[[ Material provided, beginning ]]
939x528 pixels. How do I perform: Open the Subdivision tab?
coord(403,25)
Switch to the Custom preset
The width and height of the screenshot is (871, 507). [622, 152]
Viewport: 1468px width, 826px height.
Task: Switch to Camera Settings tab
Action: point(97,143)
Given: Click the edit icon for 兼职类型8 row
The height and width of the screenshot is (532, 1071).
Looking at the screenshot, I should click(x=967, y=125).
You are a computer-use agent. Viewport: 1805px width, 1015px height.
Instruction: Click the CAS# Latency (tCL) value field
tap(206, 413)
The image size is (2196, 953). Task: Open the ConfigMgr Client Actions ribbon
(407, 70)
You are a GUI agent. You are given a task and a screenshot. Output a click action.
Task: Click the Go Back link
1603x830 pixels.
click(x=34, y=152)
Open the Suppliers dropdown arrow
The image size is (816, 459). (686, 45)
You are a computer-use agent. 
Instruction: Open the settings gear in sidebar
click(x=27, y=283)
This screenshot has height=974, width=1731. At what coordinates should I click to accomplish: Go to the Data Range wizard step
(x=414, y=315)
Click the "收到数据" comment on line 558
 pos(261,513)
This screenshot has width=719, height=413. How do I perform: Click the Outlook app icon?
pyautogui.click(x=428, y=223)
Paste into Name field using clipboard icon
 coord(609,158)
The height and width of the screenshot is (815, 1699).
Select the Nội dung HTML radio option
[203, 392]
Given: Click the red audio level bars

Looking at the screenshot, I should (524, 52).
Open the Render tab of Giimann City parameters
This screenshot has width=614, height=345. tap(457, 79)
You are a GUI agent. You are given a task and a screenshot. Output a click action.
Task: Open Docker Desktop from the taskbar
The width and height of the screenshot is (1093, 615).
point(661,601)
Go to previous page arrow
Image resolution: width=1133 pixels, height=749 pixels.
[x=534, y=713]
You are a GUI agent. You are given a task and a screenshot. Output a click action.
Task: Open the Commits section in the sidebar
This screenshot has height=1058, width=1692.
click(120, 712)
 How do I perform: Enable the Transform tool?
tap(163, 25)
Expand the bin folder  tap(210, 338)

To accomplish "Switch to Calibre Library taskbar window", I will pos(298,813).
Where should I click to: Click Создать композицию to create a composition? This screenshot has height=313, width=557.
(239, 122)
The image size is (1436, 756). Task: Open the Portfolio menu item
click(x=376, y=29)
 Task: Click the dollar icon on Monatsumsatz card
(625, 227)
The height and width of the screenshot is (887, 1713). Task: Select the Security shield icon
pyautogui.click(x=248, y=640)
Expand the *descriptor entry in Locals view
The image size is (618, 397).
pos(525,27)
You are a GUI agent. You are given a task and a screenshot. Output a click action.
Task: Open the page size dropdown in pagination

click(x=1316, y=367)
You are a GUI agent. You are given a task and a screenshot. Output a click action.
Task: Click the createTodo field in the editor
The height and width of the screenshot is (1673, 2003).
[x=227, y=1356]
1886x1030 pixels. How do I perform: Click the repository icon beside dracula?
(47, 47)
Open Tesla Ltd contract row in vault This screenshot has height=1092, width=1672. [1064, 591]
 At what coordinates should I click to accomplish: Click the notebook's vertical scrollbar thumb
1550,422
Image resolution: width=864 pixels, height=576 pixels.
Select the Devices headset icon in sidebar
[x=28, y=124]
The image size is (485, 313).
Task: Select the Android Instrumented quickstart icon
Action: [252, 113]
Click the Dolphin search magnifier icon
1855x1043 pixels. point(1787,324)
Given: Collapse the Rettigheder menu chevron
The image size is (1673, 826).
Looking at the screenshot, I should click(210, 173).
[[ Material provided, end ]]
- _What the exercise asks_:
The data are to be transcribed in full, exactly as given.

- _Response for this exercise_:
939x528 pixels. How do I perform: Open the Subdivision tab?
coord(403,25)
Switch to the Custom preset
The width and height of the screenshot is (871, 507). [622, 152]
Viewport: 1468px width, 826px height.
Task: Switch to Camera Settings tab
Action: point(97,143)
Given: Click the edit icon for 兼职类型8 row
The height and width of the screenshot is (532, 1071).
Looking at the screenshot, I should click(x=967, y=125).
You are a computer-use agent. Viewport: 1805px width, 1015px height.
Instruction: Click the CAS# Latency (tCL) value field
tap(206, 413)
The image size is (2196, 953). Task: Open the ConfigMgr Client Actions ribbon
(407, 70)
You are a GUI agent. You are given a task and a screenshot. Output a click action.
Task: Click the Go Back link
1603x830 pixels.
click(x=34, y=152)
Open the Suppliers dropdown arrow
The image size is (816, 459). (686, 45)
You are a computer-use agent. 
Instruction: Open the settings gear in sidebar
click(x=27, y=283)
This screenshot has height=974, width=1731. At what coordinates should I click to accomplish: Go to the Data Range wizard step
(x=414, y=315)
Click the "收到数据" comment on line 558
 pos(261,513)
This screenshot has width=719, height=413. How do I perform: Click the Outlook app icon?
pyautogui.click(x=428, y=223)
Paste into Name field using clipboard icon
 coord(609,158)
The height and width of the screenshot is (815, 1699).
Select the Nội dung HTML radio option
[203, 392]
Given: Click the red audio level bars

Looking at the screenshot, I should (524, 52).
Open the Render tab of Giimann City parameters
This screenshot has width=614, height=345. tap(457, 79)
You are a GUI agent. You are given a task and a screenshot. Output a click action.
Task: Open Docker Desktop from the taskbar
The width and height of the screenshot is (1093, 615).
point(661,601)
Go to previous page arrow
Image resolution: width=1133 pixels, height=749 pixels.
[x=534, y=713]
You are a GUI agent. You are given a task and a screenshot. Output a click action.
Task: Open the Commits section in the sidebar
This screenshot has height=1058, width=1692.
click(120, 712)
 How do I perform: Enable the Transform tool?
tap(163, 25)
Expand the bin folder  tap(210, 338)

To accomplish "Switch to Calibre Library taskbar window", I will pos(298,813).
Where should I click to: Click Создать композицию to create a composition? This screenshot has height=313, width=557.
(239, 122)
The image size is (1436, 756). Task: Open the Portfolio menu item
click(x=376, y=29)
 Task: Click the dollar icon on Monatsumsatz card
(625, 227)
The height and width of the screenshot is (887, 1713). Task: Select the Security shield icon
pyautogui.click(x=248, y=640)
Expand the *descriptor entry in Locals view
The image size is (618, 397).
pos(525,27)
You are a GUI agent. You are given a task and a screenshot. Output a click action.
Task: Open the page size dropdown in pagination

click(x=1316, y=367)
You are a GUI agent. You are given a task and a screenshot. Output a click action.
Task: Click the createTodo field in the editor
The height and width of the screenshot is (1673, 2003).
[x=227, y=1356]
1886x1030 pixels. How do I perform: Click the repository icon beside dracula?
(47, 47)
Open Tesla Ltd contract row in vault This screenshot has height=1092, width=1672. [1064, 591]
 At what coordinates should I click to accomplish: Click the notebook's vertical scrollbar thumb
1550,422
Image resolution: width=864 pixels, height=576 pixels.
Select the Devices headset icon in sidebar
[x=28, y=124]
The image size is (485, 313).
Task: Select the Android Instrumented quickstart icon
Action: [252, 113]
Click the Dolphin search magnifier icon
1855x1043 pixels. point(1787,324)
Given: Collapse the Rettigheder menu chevron
The image size is (1673, 826).
Looking at the screenshot, I should click(210, 173).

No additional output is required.